Directions: Could you filter the records below down to the lines that include the word "logo"?

(Stored data)
================================
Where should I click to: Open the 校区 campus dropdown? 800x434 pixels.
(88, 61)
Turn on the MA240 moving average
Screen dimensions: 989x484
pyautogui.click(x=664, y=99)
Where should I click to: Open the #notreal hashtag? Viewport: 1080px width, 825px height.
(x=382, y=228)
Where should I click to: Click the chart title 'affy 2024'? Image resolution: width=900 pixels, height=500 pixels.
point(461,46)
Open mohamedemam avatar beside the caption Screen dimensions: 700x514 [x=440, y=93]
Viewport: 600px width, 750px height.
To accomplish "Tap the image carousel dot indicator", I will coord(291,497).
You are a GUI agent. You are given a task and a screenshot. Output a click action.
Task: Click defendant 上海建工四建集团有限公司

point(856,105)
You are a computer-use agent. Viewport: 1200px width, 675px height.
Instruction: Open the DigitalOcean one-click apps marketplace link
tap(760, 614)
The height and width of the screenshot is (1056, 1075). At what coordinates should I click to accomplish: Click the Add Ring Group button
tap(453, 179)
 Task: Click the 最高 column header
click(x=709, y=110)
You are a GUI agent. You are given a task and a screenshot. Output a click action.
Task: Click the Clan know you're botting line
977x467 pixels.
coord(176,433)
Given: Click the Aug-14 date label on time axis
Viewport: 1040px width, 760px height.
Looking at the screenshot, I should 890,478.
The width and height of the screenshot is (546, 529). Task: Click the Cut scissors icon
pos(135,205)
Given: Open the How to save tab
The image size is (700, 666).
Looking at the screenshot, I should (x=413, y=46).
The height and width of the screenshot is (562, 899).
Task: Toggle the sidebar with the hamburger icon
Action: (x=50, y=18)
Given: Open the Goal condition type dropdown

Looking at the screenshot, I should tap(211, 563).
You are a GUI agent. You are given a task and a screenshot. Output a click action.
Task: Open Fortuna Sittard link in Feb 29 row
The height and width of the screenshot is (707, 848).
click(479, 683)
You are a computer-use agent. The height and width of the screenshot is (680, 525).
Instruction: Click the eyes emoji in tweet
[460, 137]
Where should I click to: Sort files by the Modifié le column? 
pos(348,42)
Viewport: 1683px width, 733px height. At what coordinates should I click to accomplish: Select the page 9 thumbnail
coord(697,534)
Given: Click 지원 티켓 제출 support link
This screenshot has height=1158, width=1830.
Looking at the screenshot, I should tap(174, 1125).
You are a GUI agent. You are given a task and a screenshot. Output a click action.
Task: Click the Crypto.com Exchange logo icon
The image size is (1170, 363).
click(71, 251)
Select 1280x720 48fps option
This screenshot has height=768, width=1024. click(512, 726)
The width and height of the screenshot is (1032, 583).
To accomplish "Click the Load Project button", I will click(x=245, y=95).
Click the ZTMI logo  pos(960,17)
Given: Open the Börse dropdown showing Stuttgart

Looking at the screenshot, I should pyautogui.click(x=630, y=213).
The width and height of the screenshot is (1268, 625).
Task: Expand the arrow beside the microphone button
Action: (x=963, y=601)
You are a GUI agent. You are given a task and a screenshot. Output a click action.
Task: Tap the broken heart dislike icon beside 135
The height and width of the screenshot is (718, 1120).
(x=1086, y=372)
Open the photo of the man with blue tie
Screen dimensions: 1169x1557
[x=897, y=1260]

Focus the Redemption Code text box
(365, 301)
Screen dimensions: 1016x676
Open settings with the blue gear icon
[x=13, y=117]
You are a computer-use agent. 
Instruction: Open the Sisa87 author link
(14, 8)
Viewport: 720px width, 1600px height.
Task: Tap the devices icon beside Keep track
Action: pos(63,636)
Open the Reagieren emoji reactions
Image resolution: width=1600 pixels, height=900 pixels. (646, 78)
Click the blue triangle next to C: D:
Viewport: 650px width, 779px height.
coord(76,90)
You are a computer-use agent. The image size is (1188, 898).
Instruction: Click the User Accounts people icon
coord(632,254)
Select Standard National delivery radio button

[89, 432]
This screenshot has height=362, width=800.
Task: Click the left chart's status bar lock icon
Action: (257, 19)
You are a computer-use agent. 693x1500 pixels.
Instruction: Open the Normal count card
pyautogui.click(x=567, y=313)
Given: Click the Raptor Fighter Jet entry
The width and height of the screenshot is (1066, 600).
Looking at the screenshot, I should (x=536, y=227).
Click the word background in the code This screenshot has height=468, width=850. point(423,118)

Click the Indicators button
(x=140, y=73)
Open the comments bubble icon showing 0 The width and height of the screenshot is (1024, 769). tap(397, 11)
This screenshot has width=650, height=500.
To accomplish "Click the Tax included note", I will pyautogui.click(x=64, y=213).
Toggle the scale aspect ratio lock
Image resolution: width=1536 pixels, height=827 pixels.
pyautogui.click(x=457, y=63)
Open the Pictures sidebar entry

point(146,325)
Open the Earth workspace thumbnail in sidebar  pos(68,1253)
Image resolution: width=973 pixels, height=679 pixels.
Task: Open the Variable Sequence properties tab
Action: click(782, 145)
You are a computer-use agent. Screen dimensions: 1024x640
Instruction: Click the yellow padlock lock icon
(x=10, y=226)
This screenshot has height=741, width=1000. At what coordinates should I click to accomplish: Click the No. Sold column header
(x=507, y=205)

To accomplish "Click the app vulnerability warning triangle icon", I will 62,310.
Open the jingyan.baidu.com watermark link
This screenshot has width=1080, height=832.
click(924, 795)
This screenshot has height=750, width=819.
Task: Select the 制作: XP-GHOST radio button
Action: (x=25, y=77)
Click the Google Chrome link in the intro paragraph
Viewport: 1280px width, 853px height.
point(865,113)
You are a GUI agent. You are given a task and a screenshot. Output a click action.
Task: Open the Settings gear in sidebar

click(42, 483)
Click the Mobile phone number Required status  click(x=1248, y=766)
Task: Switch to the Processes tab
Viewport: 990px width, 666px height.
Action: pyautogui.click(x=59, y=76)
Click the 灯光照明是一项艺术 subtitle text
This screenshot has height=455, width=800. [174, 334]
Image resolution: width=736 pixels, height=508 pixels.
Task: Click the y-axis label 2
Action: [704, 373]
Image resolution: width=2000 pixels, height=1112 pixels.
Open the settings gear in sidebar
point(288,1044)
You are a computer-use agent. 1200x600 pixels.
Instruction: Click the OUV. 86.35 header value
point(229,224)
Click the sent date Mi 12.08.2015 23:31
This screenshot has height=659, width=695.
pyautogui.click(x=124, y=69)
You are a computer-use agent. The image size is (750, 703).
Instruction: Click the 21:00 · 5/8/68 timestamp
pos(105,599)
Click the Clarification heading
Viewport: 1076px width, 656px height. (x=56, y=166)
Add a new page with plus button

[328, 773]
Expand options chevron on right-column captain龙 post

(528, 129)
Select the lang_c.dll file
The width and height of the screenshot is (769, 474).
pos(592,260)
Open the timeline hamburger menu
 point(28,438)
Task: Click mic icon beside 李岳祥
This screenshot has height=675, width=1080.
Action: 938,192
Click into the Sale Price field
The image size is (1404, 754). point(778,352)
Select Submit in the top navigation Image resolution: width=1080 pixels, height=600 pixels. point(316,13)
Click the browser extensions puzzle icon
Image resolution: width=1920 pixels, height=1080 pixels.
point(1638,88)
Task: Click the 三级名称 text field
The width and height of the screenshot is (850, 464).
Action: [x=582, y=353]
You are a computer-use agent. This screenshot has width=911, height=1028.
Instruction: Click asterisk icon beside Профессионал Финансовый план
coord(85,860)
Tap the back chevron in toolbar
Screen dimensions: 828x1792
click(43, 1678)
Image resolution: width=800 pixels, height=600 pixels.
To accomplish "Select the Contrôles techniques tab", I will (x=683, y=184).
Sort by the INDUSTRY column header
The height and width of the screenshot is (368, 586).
================================
Response to this exercise:
Task: Click the Crypto.com Exchange logo icon
Click the ZTMI logo  pos(960,17)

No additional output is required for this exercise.